Extensive excavations of sites perhaps 6,000 to 10,000 years old reveal the remains of what can only be construed as cities, the size, complexity, and manner of construction of which compel us to posit a rather elaborate social and political structure capable of mobilizing the labor of large numbers of people performing differentiated and integrated functions [stone masons, hauling-sled designers and builders, quarriers, builders and sailors of ships, and so forth.] Such labor in turn presupposes a division of function that assigns to some people the task of producing more food than they need for themselves, the remainder being used to feed those who are doing the labor of city building, and so forth. Independent archeological evidence suggests strongly that the economic key to the emergence of cities is the domesticating of animals and the initiation of large-scale farming, or the raising of grain. These two developments, taken together, come to be called the Neolithic Revolution, and it is claimed [although all of these claims are open to serious dispute] that with the establishment of farming and domestication of animals [sheep, camel, horses, dogs, but, of course, not, even today, cats], it became possible to sustain larger and larger populations, leading to a veritable population explosion.

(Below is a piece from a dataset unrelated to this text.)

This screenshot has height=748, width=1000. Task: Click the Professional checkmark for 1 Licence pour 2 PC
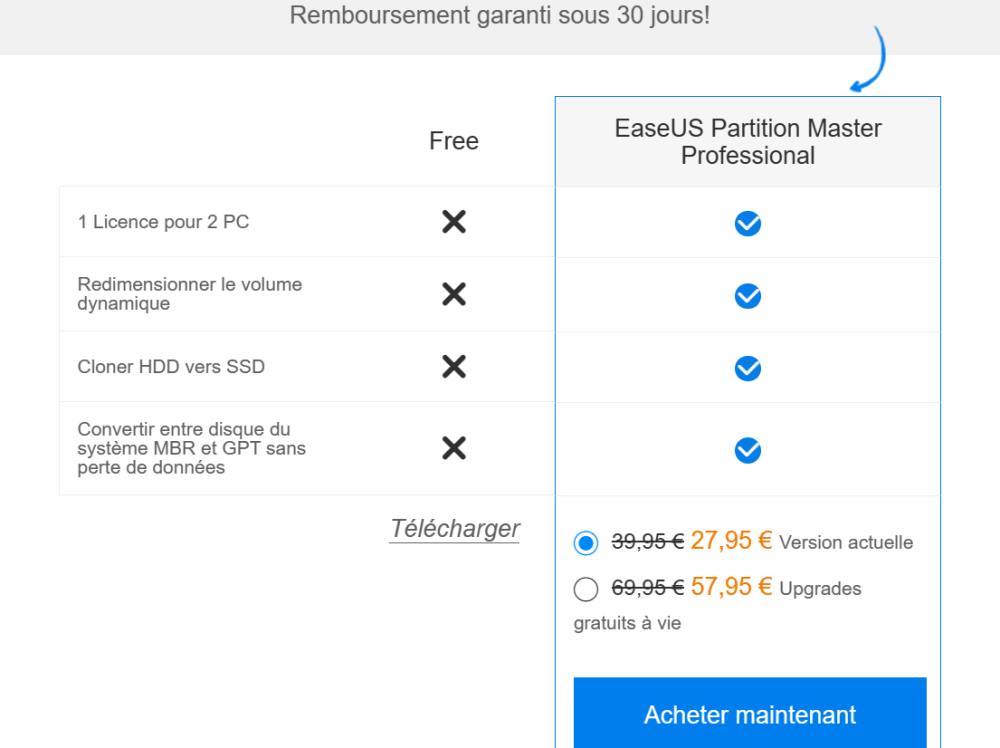(x=748, y=224)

And that is as far back as the story can be pushed, so far as the written record is concerned. But ten thousand years is only ten percent or less of the span of existence of our biological species. What of the ninety thousand years, or perhaps much longer, of which we have only scattered fossilized remains? The answer to that question, as we shall see tomorrow, holds the key to the dispute between Wilmsen and Lee.
For your purposes, I'd think Tylor's publication of *Primitive Culture* was less important than Morgan's publication of *Systems of Consanguinity* at roughly the same time, and then several years later of *Ancient Society*. Tylor was more important as an institution-builder (and probably in popular understandings of the primitive), but Morgan's evolutionary account was ultimately the more long-lasting within anthropology. He was the greater influence on Marx and on Sahlins.

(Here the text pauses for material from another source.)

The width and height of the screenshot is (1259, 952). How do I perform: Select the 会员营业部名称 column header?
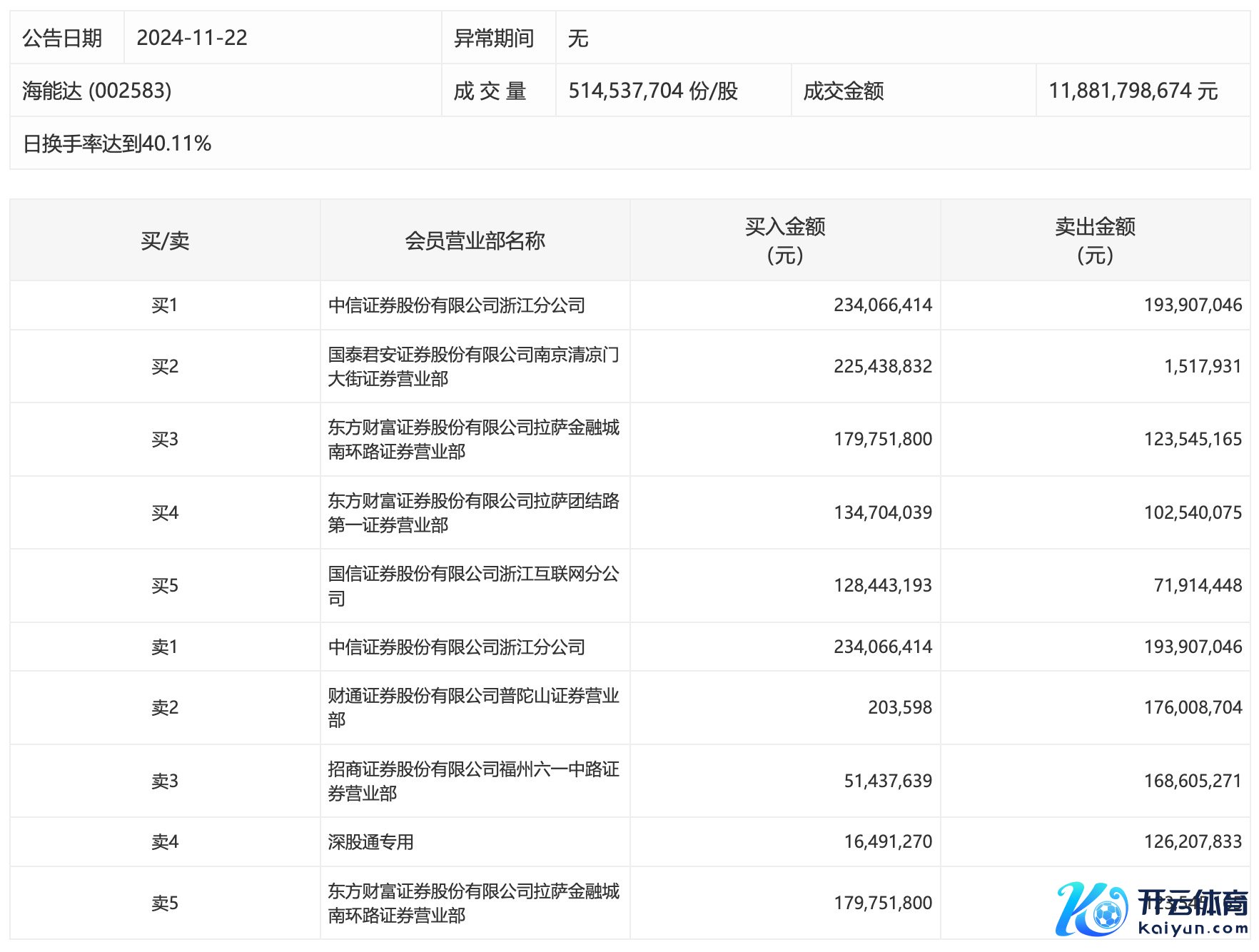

ReplyDeleteMany thanks for the comment. I did not know that [one more consequence of venturing beyond my area of expertise.] I recall that Morgan influenced Marx, but I was quite unaware that Tylor was, as you describe him, an institution builder. I hope you will stay with the blog and chime in when I wander astray!
ReplyDeletep.s. If you are the Steven Pierce currently teaching at Manchester, the research you describe on the web sounds quite fascinating. If you have an interest in writing a guest post for this blog, I would love for you to do so.